You can use either the new query wizard, or the "Create Query In Design View" option. In any case, you will eventually be working in the Design View, as that is how you edit a query, to get it be "just right". For creating a table, I think the wizard is more trouble than it is worth. But the wizards can, sometimes, be helpful "hand holding" for the beginner.

We'll create a query which will group the records by what's in the "State" field. It will also add up the populations of the towns, group by group. We'll start the query with the wizard.

Just before we set into that...

It would be nice, maybe, to be able to create the following result...

State	ID	Pop	Town
ct	15	39559	Shelton
ct	16	36383	Torrington
        Total for CT:		75942	========

ma	54	39880	Holyoke
ma	55	39502	Beverly
ma	56	38499	Marlborough
ma	57	38120	Woburn
ma	58	37819	Amherst
ma	59	35744	Braintree
ma	60	35608	Shrewsbury
ma	61	35177	Chelsea
ma	62	34032	Dartmouth
ma	63	33802	Chelmsford
ma	64	33201	Andover
ma	65	33006	Natick
ma	66	32112	Randolph
ma	67	31915	Watertown
ma	68	31635	Franklin
ma	69	31531	Falmouth
ma	70	31394	Lexington
      Total for MA:		592977	========

ny	85	35462	Long Beach
ny	86	32850	Rome
ny	87	32736	Poughkeepsie
ny	88	31568	North Tonawanda
ny	89	31146	Jamestown
ny	90	30014	Ithaca
       Total for NY:		193776	========

Open Office can give you such a report... but not with a simple query! A query returns a table. In a table, all rows and columns are "equal".... you can't have "special" rows like the ones with the totals for each state. (Well, you can have one "special row" at the top, if you want to consider the row with the labels for the columns as part of the table- resulting- from- the- query. But it isn't really part of the table. It is merely labels for the table's columns.
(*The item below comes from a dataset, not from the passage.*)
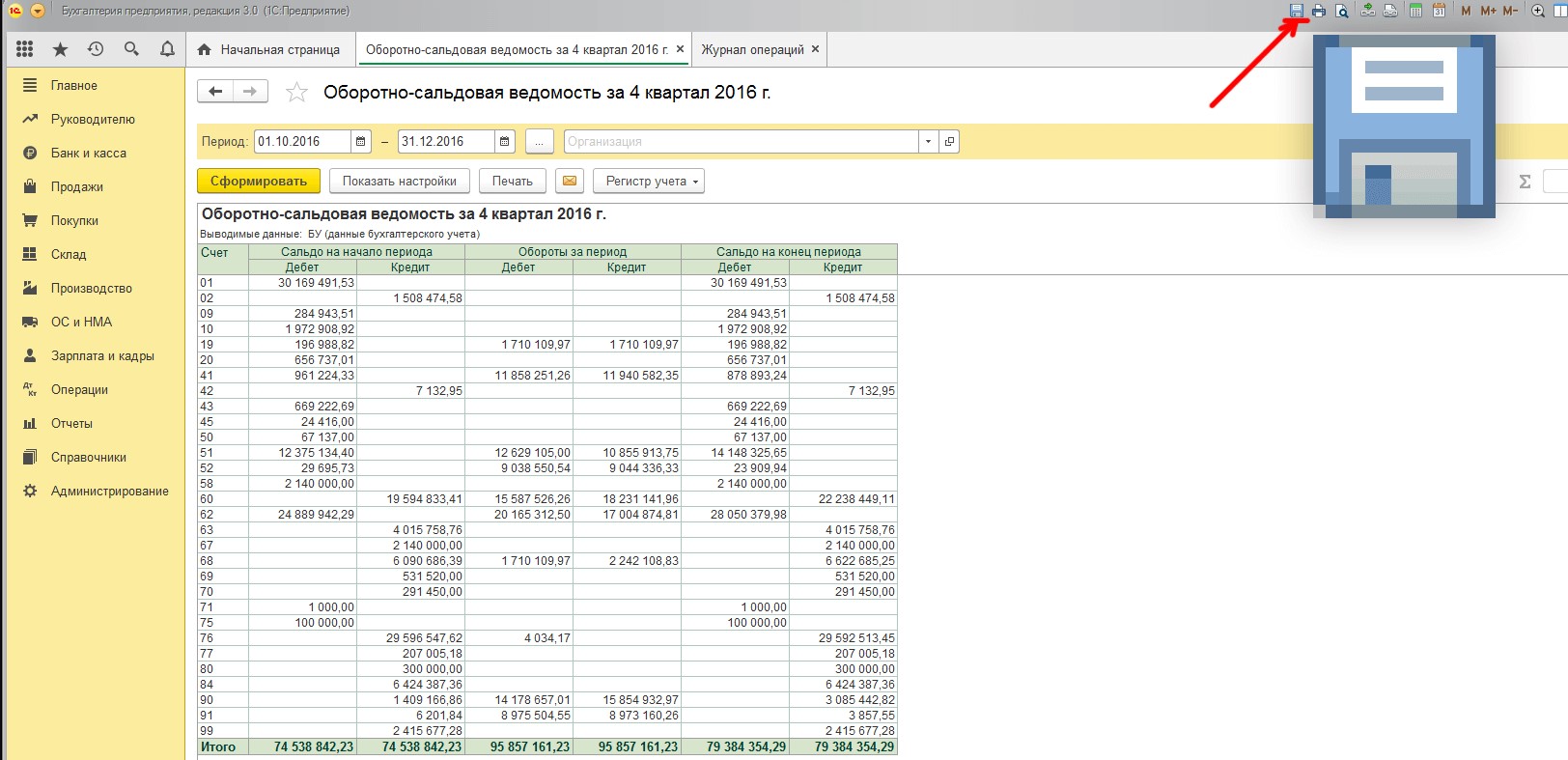Open the calculator icon in the title bar
Screen dimensions: 1568x760
tap(1415, 11)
Part way though the query wizard (step 4), we are going to be asked what sort of query we want to make. We are going to make a "Summary Query". The result will be....

State	Pop

ct	75942
ma	592977
ny	193776

(The result will be, as it must for any query, a simple table... One row per result of adding the populations of the towns in a group. First column: State's name; second column: total population of the towns.)

Because we want to "do things" with our groups of records, we have to give up, here, seeing the individual records used to determine each result. In this case, to determine each sub-total.
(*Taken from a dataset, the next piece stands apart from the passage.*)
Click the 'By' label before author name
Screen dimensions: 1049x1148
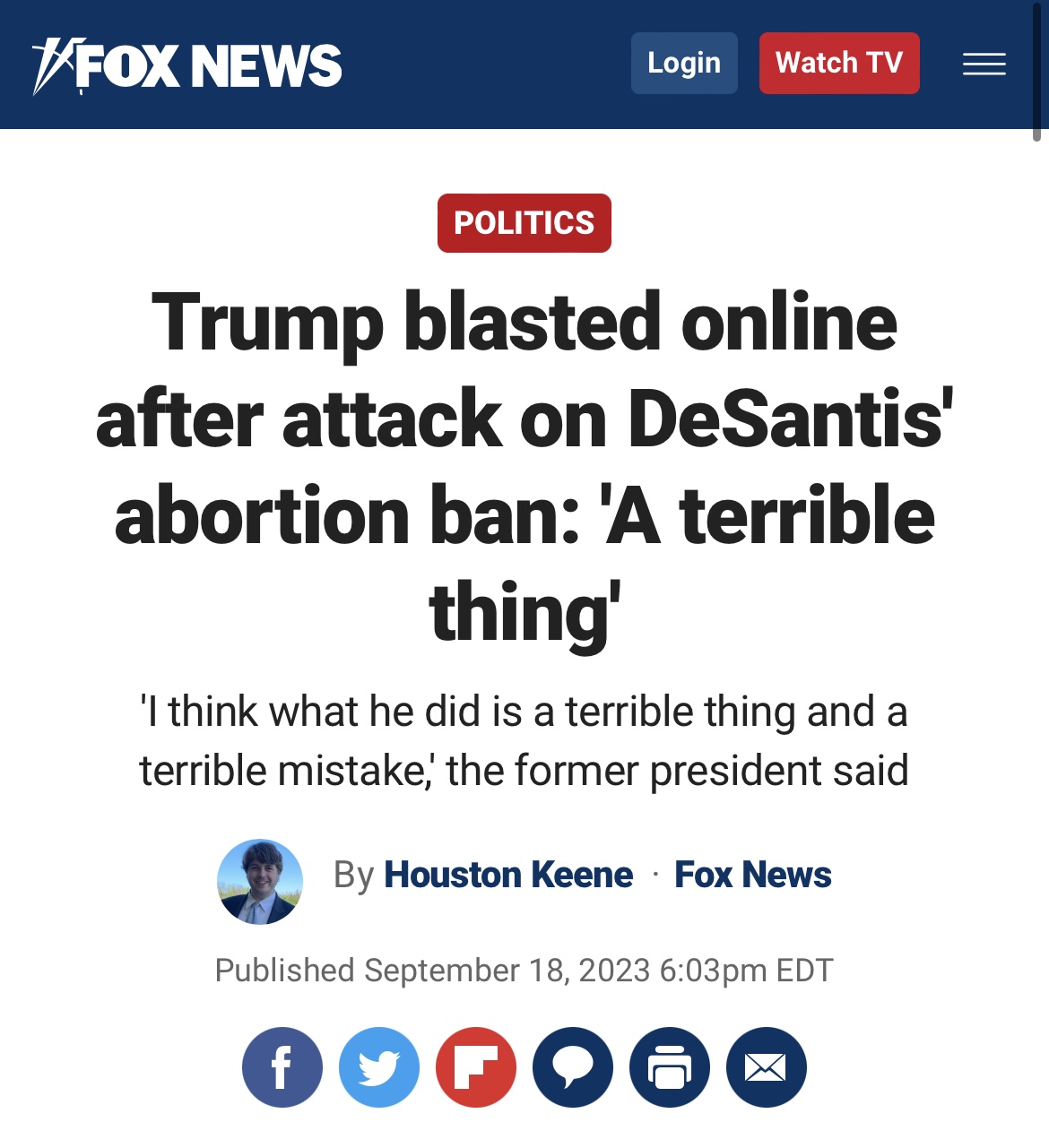coord(353,876)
While we will often, for other purposes, want to see the individual records, we can't, if we want to use the functions.

We can show the individual records, if we don't use the functions. For that we make a "Detailed query"... but it doesn't allow grouping. (Although you can use sorting, to get almost the same result.)

So... to create the summary of population totals, state by state...

Invoke "Use Wizard to Create Query"

Step 1: Tell the wizard that you want to use table "Subset". Put fields "Pop" and "State" in the "Fields in Query" list. Those are the only ones we're using. Leave "ID" and "Town" out, or you will have problems. You can try to set the order of the columns in the resulting table by the following... but it may not work. If it doesn't, you can fix things in the query design window by rearranging the columns. Either select "State" first, and then "Pop", or use the "up" and "down" buttons to put the fields in that order in the "Fields in Query" list after both are there.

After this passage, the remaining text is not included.